EXTRACTED INFORMATION
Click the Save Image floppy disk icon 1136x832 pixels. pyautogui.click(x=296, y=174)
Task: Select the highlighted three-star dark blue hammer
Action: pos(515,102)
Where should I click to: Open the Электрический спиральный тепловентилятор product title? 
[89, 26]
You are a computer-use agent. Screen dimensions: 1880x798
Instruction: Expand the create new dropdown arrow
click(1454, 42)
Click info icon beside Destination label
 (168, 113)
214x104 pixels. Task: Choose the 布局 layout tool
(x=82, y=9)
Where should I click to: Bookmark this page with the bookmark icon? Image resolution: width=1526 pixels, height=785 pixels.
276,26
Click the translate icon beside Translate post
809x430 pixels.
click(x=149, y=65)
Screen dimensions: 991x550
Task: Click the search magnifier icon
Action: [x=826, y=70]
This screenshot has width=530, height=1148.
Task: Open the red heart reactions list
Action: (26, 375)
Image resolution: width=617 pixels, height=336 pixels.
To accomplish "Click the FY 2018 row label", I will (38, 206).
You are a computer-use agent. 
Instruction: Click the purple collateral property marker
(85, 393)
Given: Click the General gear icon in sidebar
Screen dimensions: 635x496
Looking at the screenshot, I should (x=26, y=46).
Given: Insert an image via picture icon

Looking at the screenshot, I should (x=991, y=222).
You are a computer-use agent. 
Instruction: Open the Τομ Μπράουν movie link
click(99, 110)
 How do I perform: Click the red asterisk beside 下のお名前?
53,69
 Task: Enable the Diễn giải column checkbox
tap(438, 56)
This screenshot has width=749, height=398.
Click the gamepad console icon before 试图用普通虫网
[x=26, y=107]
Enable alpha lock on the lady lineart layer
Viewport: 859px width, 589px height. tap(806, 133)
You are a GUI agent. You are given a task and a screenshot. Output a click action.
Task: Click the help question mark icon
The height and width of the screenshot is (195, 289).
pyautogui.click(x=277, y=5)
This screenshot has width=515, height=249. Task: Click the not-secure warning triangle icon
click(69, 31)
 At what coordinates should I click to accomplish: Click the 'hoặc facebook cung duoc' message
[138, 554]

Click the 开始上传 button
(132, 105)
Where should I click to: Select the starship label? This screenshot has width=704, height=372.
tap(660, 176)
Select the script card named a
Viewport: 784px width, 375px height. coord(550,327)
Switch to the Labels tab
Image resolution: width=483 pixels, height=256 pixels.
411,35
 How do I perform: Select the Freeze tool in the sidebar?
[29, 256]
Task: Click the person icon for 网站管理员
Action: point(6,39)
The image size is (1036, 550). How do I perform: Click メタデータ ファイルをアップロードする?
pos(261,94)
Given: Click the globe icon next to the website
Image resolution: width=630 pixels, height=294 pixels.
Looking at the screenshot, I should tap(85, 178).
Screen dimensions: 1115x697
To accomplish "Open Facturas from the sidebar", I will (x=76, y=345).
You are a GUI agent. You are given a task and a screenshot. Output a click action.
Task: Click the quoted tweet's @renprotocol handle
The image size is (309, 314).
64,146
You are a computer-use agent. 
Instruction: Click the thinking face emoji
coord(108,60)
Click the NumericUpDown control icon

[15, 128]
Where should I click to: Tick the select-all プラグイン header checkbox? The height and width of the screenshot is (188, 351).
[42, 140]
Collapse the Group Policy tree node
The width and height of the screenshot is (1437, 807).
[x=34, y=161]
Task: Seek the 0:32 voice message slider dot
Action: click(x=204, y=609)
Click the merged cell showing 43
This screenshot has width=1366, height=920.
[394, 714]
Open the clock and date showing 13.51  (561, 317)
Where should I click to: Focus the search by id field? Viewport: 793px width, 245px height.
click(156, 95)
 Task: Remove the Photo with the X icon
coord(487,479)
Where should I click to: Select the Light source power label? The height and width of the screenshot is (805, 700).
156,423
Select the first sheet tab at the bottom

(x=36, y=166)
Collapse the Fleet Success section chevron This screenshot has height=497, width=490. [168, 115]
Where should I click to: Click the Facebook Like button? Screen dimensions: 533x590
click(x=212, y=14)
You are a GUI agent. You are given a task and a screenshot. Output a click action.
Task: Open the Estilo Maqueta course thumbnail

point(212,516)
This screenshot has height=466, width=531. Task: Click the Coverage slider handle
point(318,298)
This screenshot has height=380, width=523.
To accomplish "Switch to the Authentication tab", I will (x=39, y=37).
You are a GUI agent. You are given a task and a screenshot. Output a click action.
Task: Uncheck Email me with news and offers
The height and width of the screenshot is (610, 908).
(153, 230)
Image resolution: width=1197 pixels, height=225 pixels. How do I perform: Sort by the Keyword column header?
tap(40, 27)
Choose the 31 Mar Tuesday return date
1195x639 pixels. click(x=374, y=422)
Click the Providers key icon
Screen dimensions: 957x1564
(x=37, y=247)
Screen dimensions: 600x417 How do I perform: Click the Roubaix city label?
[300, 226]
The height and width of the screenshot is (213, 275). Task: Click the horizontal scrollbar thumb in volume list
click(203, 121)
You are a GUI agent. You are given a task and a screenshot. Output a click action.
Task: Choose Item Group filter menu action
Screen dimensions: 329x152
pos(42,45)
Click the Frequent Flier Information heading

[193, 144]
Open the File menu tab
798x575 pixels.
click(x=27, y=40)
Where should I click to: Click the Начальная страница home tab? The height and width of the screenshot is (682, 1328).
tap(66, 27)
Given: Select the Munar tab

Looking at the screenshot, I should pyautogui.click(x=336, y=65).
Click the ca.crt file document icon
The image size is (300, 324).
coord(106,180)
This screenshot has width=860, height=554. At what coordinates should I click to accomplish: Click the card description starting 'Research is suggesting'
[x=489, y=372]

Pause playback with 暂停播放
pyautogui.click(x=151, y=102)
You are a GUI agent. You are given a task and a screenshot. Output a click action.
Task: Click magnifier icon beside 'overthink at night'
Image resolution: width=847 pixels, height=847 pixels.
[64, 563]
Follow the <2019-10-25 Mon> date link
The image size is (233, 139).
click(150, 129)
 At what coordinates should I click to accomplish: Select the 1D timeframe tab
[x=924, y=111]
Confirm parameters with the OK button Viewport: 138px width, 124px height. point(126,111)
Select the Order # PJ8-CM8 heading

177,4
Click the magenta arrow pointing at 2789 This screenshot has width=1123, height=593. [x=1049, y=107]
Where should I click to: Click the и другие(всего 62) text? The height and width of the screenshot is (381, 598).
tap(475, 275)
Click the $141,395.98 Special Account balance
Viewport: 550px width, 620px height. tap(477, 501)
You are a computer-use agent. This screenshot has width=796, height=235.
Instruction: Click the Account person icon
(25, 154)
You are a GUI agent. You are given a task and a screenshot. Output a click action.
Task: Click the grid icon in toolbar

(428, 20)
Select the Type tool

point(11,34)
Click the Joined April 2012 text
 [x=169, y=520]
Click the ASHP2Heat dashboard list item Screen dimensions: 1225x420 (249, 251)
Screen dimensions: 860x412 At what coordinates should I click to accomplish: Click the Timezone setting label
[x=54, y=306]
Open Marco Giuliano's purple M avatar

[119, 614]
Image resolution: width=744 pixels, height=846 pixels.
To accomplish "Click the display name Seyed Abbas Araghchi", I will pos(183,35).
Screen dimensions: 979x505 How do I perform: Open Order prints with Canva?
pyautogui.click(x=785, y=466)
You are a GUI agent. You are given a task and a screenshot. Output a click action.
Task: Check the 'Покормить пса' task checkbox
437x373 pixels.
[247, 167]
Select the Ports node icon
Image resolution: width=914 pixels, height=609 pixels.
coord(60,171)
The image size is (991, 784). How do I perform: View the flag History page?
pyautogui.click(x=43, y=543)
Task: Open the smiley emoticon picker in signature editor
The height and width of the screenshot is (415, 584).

AIM OF THE EXERCISE
Every line of the listing should be repeated exactly.

REPLY
Click the Save Image floppy disk icon 1136x832 pixels. pyautogui.click(x=296, y=174)
Task: Select the highlighted three-star dark blue hammer
Action: pos(515,102)
Where should I click to: Open the Электрический спиральный тепловентилятор product title? 
[89, 26]
You are a computer-use agent. Screen dimensions: 1880x798
Instruction: Expand the create new dropdown arrow
click(1454, 42)
Click info icon beside Destination label
 (168, 113)
214x104 pixels. Task: Choose the 布局 layout tool
(x=82, y=9)
Where should I click to: Bookmark this page with the bookmark icon? Image resolution: width=1526 pixels, height=785 pixels.
276,26
Click the translate icon beside Translate post
809x430 pixels.
click(x=149, y=65)
Screen dimensions: 991x550
Task: Click the search magnifier icon
Action: [x=826, y=70]
This screenshot has width=530, height=1148.
Task: Open the red heart reactions list
Action: (26, 375)
Image resolution: width=617 pixels, height=336 pixels.
To accomplish "Click the FY 2018 row label", I will (38, 206).
You are a computer-use agent. 
Instruction: Click the purple collateral property marker
(85, 393)
Given: Click the General gear icon in sidebar
Screen dimensions: 635x496
Looking at the screenshot, I should (x=26, y=46).
Given: Insert an image via picture icon

Looking at the screenshot, I should (x=991, y=222).
You are a computer-use agent. 
Instruction: Open the Τομ Μπράουν movie link
click(99, 110)
 How do I perform: Click the red asterisk beside 下のお名前?
53,69
 Task: Enable the Diễn giải column checkbox
tap(438, 56)
This screenshot has width=749, height=398.
Click the gamepad console icon before 试图用普通虫网
[x=26, y=107]
Enable alpha lock on the lady lineart layer
Viewport: 859px width, 589px height. tap(806, 133)
You are a GUI agent. You are given a task and a screenshot. Output a click action.
Task: Click the help question mark icon
The height and width of the screenshot is (195, 289).
pyautogui.click(x=277, y=5)
This screenshot has width=515, height=249. Task: Click the not-secure warning triangle icon
click(69, 31)
 At what coordinates should I click to accomplish: Click the 'hoặc facebook cung duoc' message
[138, 554]

Click the 开始上传 button
(132, 105)
Where should I click to: Select the starship label? This screenshot has width=704, height=372.
tap(660, 176)
Select the script card named a
Viewport: 784px width, 375px height. coord(550,327)
Switch to the Labels tab
Image resolution: width=483 pixels, height=256 pixels.
411,35
 How do I perform: Select the Freeze tool in the sidebar?
[29, 256]
Task: Click the person icon for 网站管理员
Action: point(6,39)
The image size is (1036, 550). How do I perform: Click メタデータ ファイルをアップロードする?
pos(261,94)
Given: Click the globe icon next to the website
Image resolution: width=630 pixels, height=294 pixels.
Looking at the screenshot, I should tap(85, 178).
Screen dimensions: 1115x697
To accomplish "Open Facturas from the sidebar", I will (x=76, y=345).
You are a GUI agent. You are given a task and a screenshot. Output a click action.
Task: Click the quoted tweet's @renprotocol handle
The image size is (309, 314).
64,146
You are a computer-use agent. 
Instruction: Click the thinking face emoji
coord(108,60)
Click the NumericUpDown control icon

[15, 128]
Where should I click to: Tick the select-all プラグイン header checkbox? The height and width of the screenshot is (188, 351).
[42, 140]
Collapse the Group Policy tree node
The width and height of the screenshot is (1437, 807).
[x=34, y=161]
Task: Seek the 0:32 voice message slider dot
Action: click(x=204, y=609)
Click the merged cell showing 43
This screenshot has width=1366, height=920.
[394, 714]
Open the clock and date showing 13.51  (561, 317)
Where should I click to: Focus the search by id field? Viewport: 793px width, 245px height.
click(156, 95)
 Task: Remove the Photo with the X icon
coord(487,479)
Where should I click to: Select the Light source power label? The height and width of the screenshot is (805, 700).
156,423
Select the first sheet tab at the bottom

(x=36, y=166)
Collapse the Fleet Success section chevron This screenshot has height=497, width=490. [168, 115]
Where should I click to: Click the Facebook Like button? Screen dimensions: 533x590
click(x=212, y=14)
You are a GUI agent. You are given a task and a screenshot. Output a click action.
Task: Open the Estilo Maqueta course thumbnail

point(212,516)
This screenshot has height=466, width=531. Task: Click the Coverage slider handle
point(318,298)
This screenshot has height=380, width=523.
To accomplish "Switch to the Authentication tab", I will (x=39, y=37).
You are a GUI agent. You are given a task and a screenshot. Output a click action.
Task: Uncheck Email me with news and offers
The height and width of the screenshot is (610, 908).
(153, 230)
Image resolution: width=1197 pixels, height=225 pixels. How do I perform: Sort by the Keyword column header?
tap(40, 27)
Choose the 31 Mar Tuesday return date
1195x639 pixels. click(x=374, y=422)
Click the Providers key icon
Screen dimensions: 957x1564
(x=37, y=247)
Screen dimensions: 600x417 How do I perform: Click the Roubaix city label?
[300, 226]
The height and width of the screenshot is (213, 275). Task: Click the horizontal scrollbar thumb in volume list
click(203, 121)
You are a GUI agent. You are given a task and a screenshot. Output a click action.
Task: Choose Item Group filter menu action
Screen dimensions: 329x152
pos(42,45)
Click the Frequent Flier Information heading

[193, 144]
Open the File menu tab
798x575 pixels.
click(x=27, y=40)
Where should I click to: Click the Начальная страница home tab? The height and width of the screenshot is (682, 1328).
tap(66, 27)
Given: Select the Munar tab

Looking at the screenshot, I should pyautogui.click(x=336, y=65).
Click the ca.crt file document icon
The image size is (300, 324).
coord(106,180)
This screenshot has width=860, height=554. At what coordinates should I click to accomplish: Click the card description starting 'Research is suggesting'
[x=489, y=372]

Pause playback with 暂停播放
pyautogui.click(x=151, y=102)
You are a GUI agent. You are given a task and a screenshot. Output a click action.
Task: Click magnifier icon beside 'overthink at night'
Image resolution: width=847 pixels, height=847 pixels.
[64, 563]
Follow the <2019-10-25 Mon> date link
The image size is (233, 139).
click(150, 129)
 At what coordinates should I click to accomplish: Select the 1D timeframe tab
[x=924, y=111]
Confirm parameters with the OK button Viewport: 138px width, 124px height. point(126,111)
Select the Order # PJ8-CM8 heading

177,4
Click the magenta arrow pointing at 2789 This screenshot has width=1123, height=593. [x=1049, y=107]
Where should I click to: Click the и другие(всего 62) text? The height and width of the screenshot is (381, 598).
tap(475, 275)
Click the $141,395.98 Special Account balance
Viewport: 550px width, 620px height. tap(477, 501)
You are a computer-use agent. This screenshot has width=796, height=235.
Instruction: Click the Account person icon
(25, 154)
You are a GUI agent. You are given a task and a screenshot. Output a click action.
Task: Click the grid icon in toolbar

(428, 20)
Select the Type tool

point(11,34)
Click the Joined April 2012 text
 [x=169, y=520]
Click the ASHP2Heat dashboard list item Screen dimensions: 1225x420 (249, 251)
Screen dimensions: 860x412 At what coordinates should I click to accomplish: Click the Timezone setting label
[x=54, y=306]
Open Marco Giuliano's purple M avatar

[119, 614]
Image resolution: width=744 pixels, height=846 pixels.
To accomplish "Click the display name Seyed Abbas Araghchi", I will pos(183,35).
Screen dimensions: 979x505 How do I perform: Open Order prints with Canva?
pyautogui.click(x=785, y=466)
You are a GUI agent. You are given a task and a screenshot. Output a click action.
Task: Check the 'Покормить пса' task checkbox
437x373 pixels.
[247, 167]
Select the Ports node icon
Image resolution: width=914 pixels, height=609 pixels.
coord(60,171)
The image size is (991, 784). How do I perform: View the flag History page?
pyautogui.click(x=43, y=543)
Task: Open the smiley emoticon picker in signature editor
The height and width of the screenshot is (415, 584).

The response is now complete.